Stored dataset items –
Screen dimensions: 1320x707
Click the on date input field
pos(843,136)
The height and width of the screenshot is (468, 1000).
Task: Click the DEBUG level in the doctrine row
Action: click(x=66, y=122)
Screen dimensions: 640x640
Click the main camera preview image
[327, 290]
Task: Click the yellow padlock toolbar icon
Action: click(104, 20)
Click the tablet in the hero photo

Your objective – Give back each entry above precisely as it was written.

Output of the exercise –
Screen dimensions: 1320x707
Click the on date input field
pos(843,136)
The height and width of the screenshot is (468, 1000).
Task: Click the DEBUG level in the doctrine row
Action: click(x=66, y=122)
Screen dimensions: 640x640
Click the main camera preview image
[327, 290]
Task: Click the yellow padlock toolbar icon
Action: click(104, 20)
Click the tablet in the hero photo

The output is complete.